一角崩しがあるとすれば、武豊が手綱をとるトーセンラーか。

 フェノーメノは、おそらく単勝馬券の売れ方では「三強の3番手」という評価になるだろうが、またもゴールドシップを突き放し、そしてジェンティルドンナまでも置き去りにして、いの一番にゴールを駆け抜けるシーンも充分にあり得る。
 昨年のセントライト記念で見せたような、いかにもステイゴールド産駒という、中距離での爆発力には凄まじいものがあり、ここに来ての充実ぶりも素晴らしい。
「馬に風格のようなものが出てきたように感じます」
 管理する戸田がそう話したように、黒光りする馬体はさらに迫力を増している。
 筆者の個人的な予想を言うと、レース後、関係者が首をかしげるような負け方をする可能性が一番低いのは、このフェノーメノだと思う。

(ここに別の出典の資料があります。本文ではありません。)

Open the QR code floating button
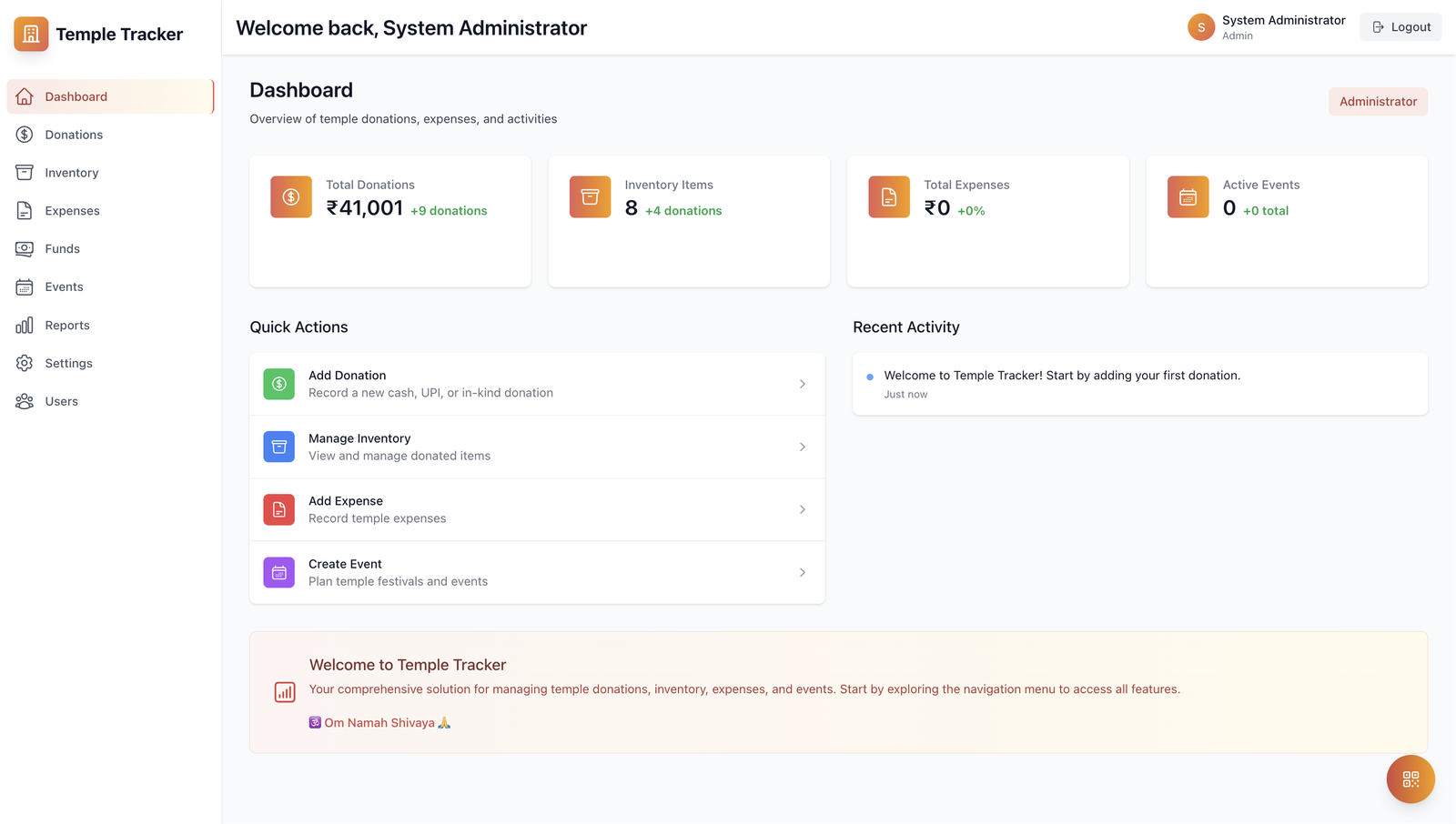pos(1410,779)
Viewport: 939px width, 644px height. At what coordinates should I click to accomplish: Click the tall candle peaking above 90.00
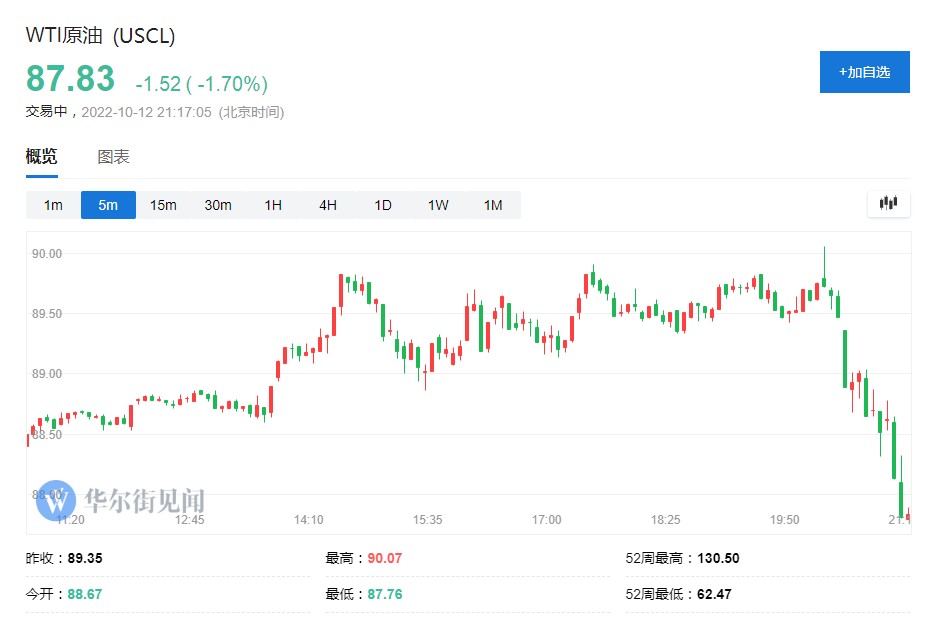[824, 275]
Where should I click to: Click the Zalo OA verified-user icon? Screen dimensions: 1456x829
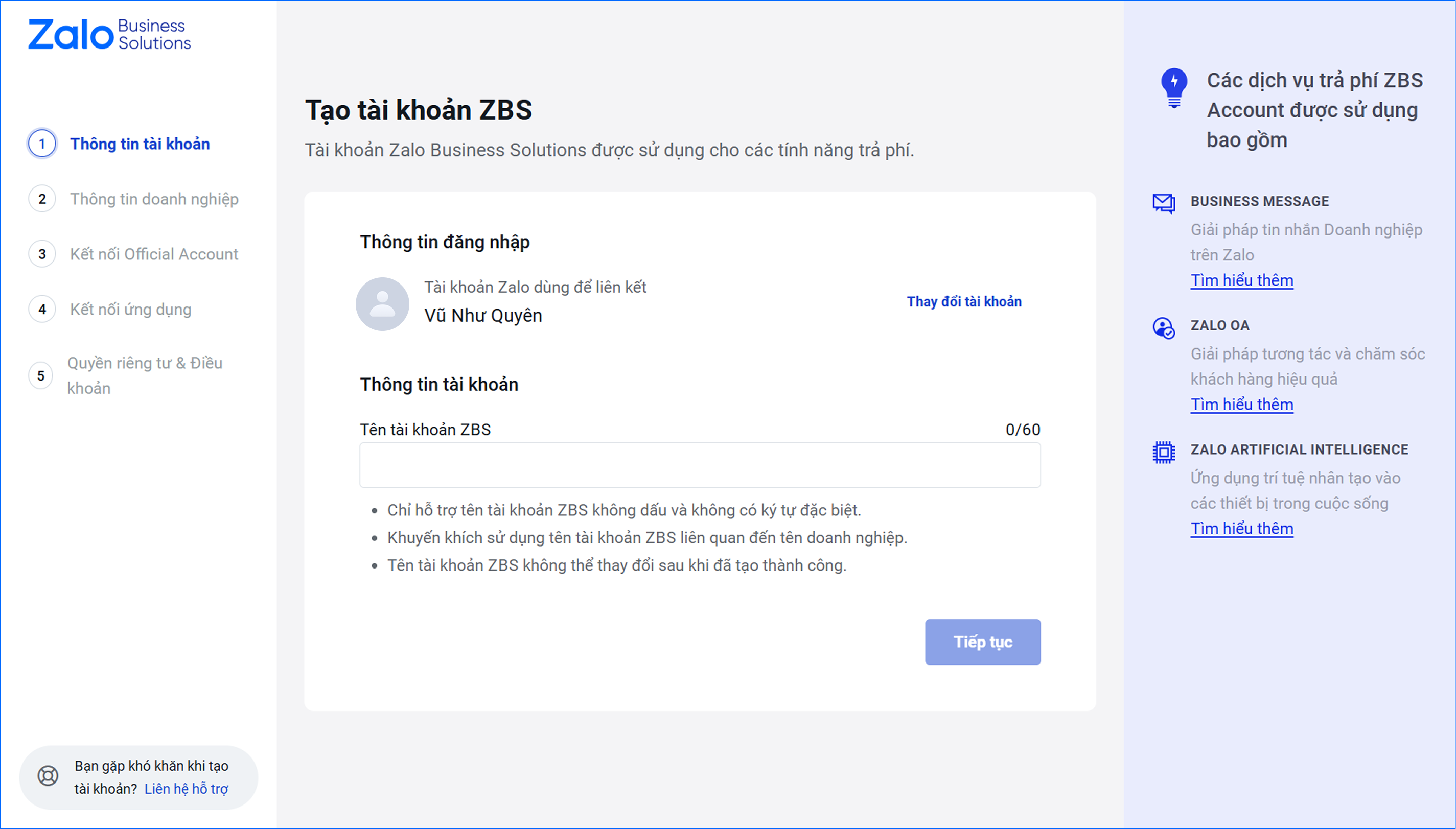tap(1163, 328)
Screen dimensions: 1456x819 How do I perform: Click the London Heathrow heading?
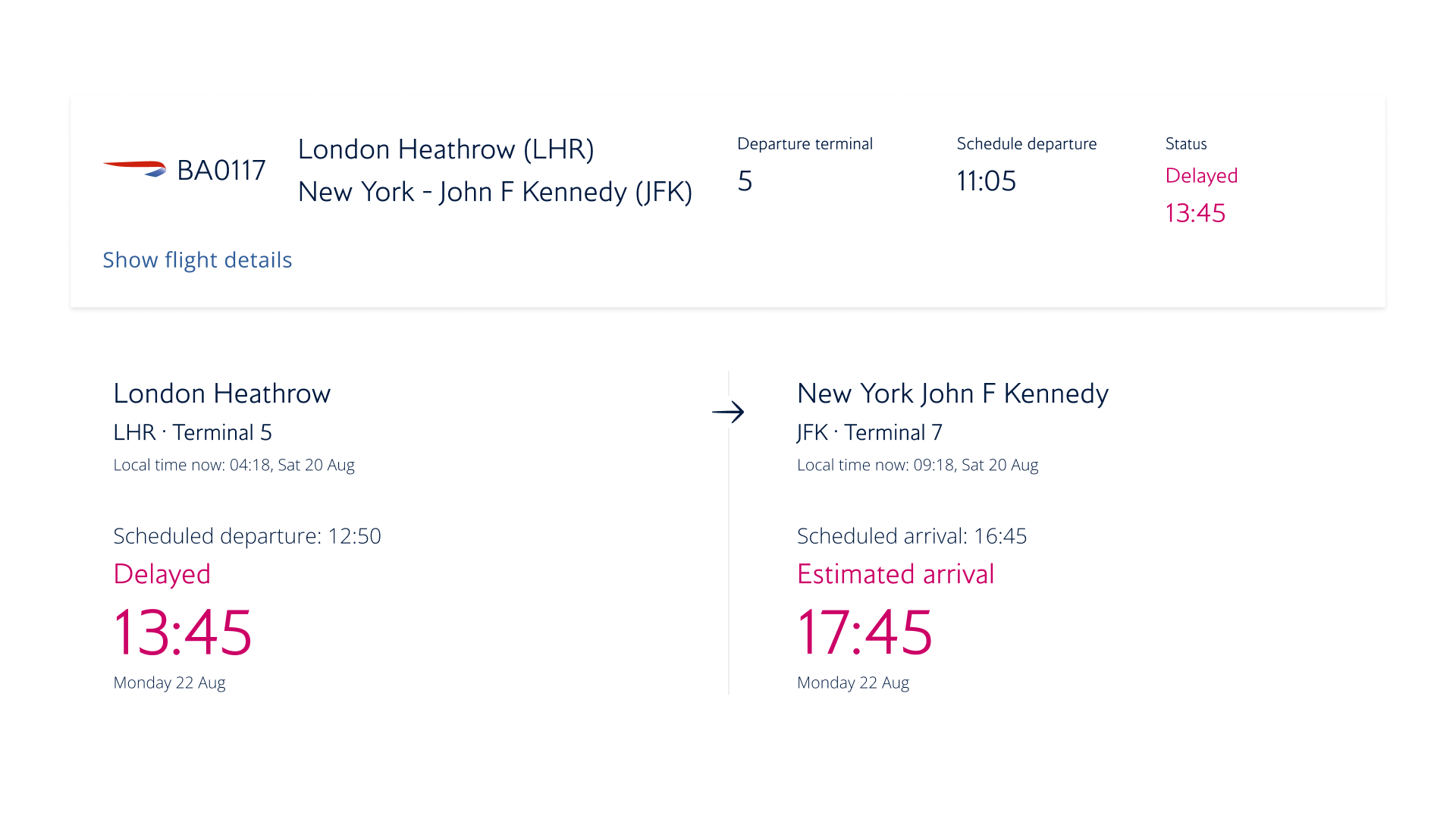click(221, 394)
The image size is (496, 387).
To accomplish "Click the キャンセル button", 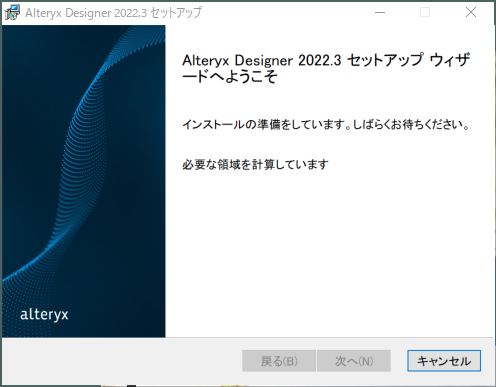I will click(x=444, y=361).
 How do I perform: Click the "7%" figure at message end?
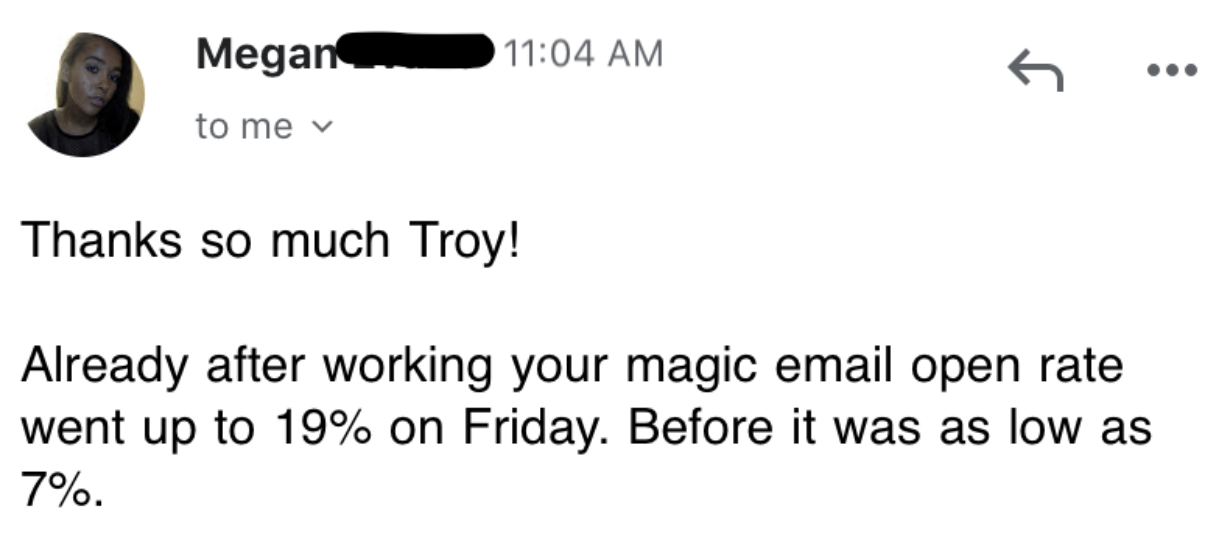(x=56, y=489)
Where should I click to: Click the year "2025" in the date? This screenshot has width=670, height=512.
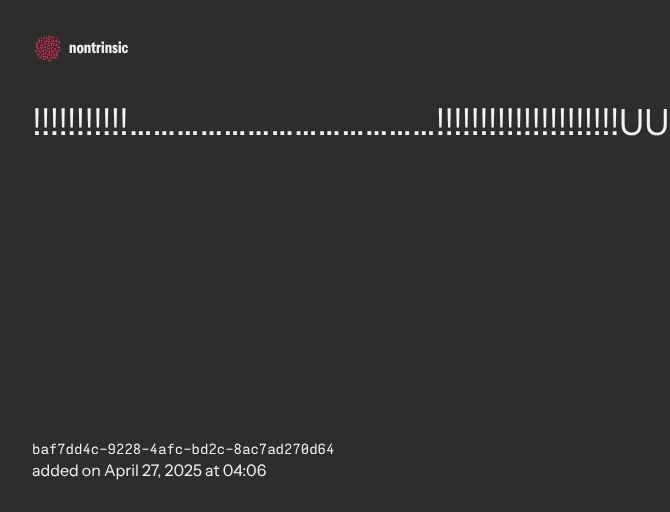pos(185,471)
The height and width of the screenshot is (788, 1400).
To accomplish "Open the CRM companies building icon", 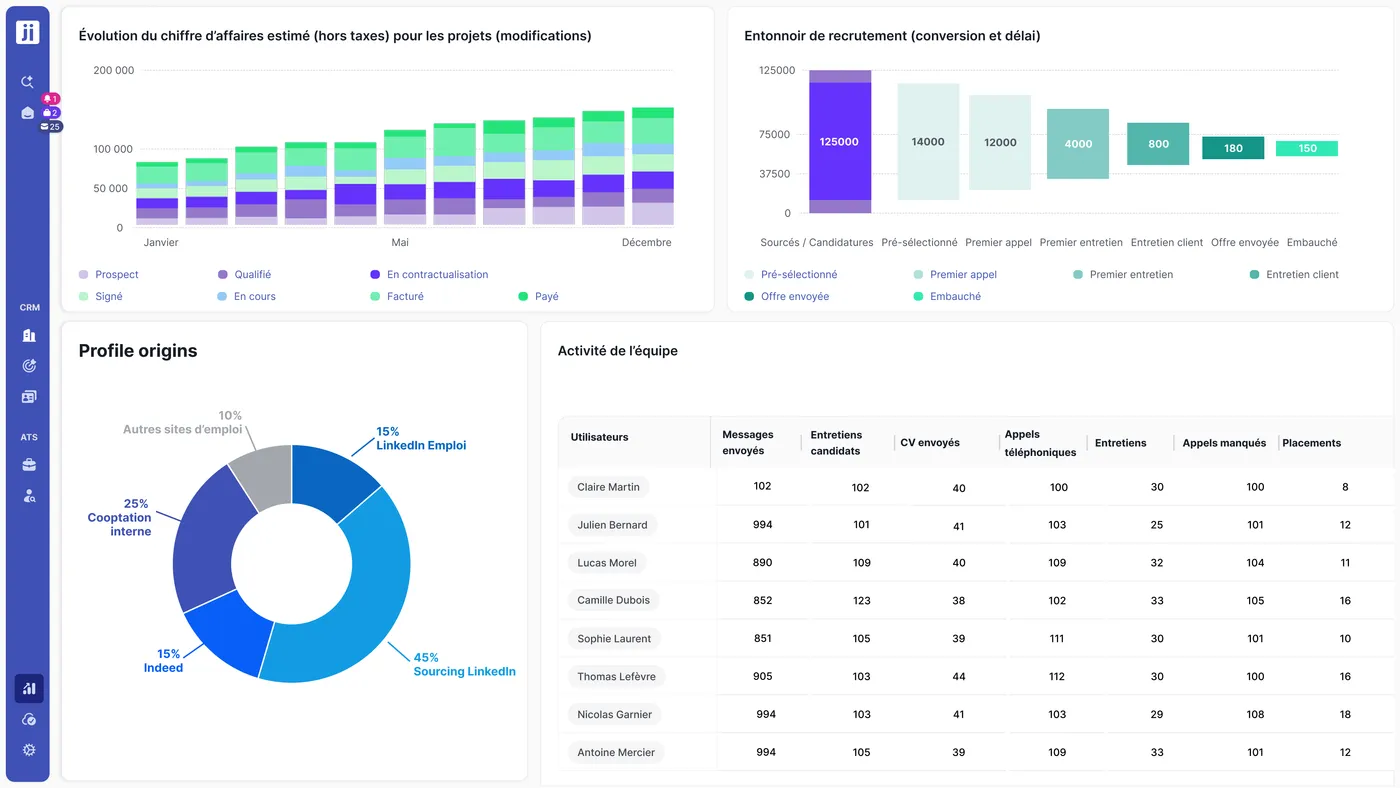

 一角崩しがあるとすれば、武豊が手綱をとるトーセンラー(父ディープインパクト、栗東・藤原英昭厩舎)だろう。ただ、水面を滑るように流れ込むタイプなので、直線に坂のある阪神コースでは、勝ち切るまでは難しいような気がする。
 11頭立てと言うと、いかにも寂しく響くが、強い馬との対決を避けた馬が多くいたからこその少頭数である。
 シーズンの上半期を締めくくるにふさわしい熱戦を、期待したい。